Where a picture shows up in the listing below, omit it and output the rest exactly.

Extracted data ->
============

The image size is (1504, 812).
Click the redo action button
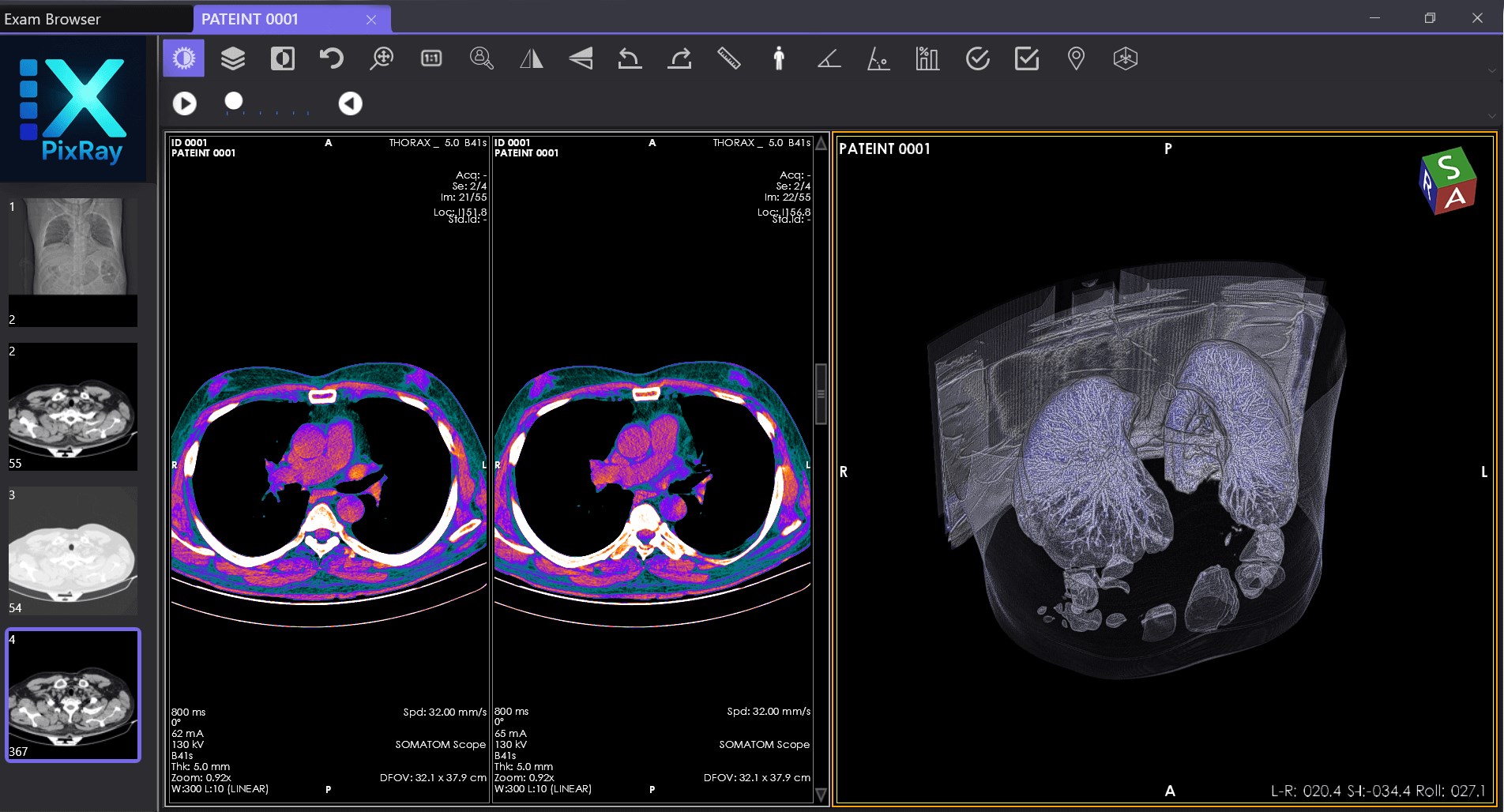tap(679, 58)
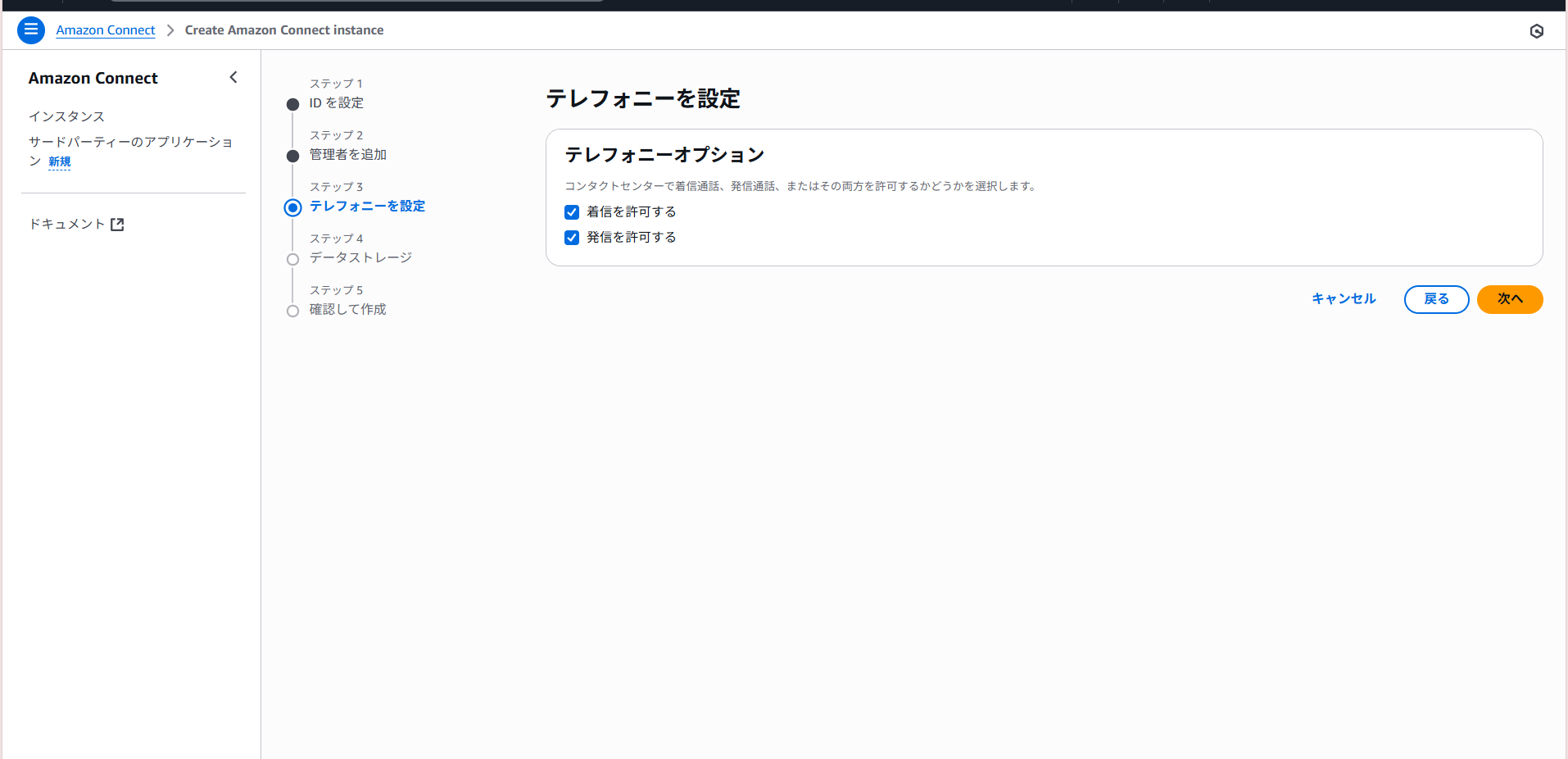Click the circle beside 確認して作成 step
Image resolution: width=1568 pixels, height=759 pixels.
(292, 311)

============

Result of the task ->
The image size is (1504, 812).
Click the redo action button
tap(679, 58)
Click the circle beside 確認して作成 step
Image resolution: width=1568 pixels, height=759 pixels.
(292, 311)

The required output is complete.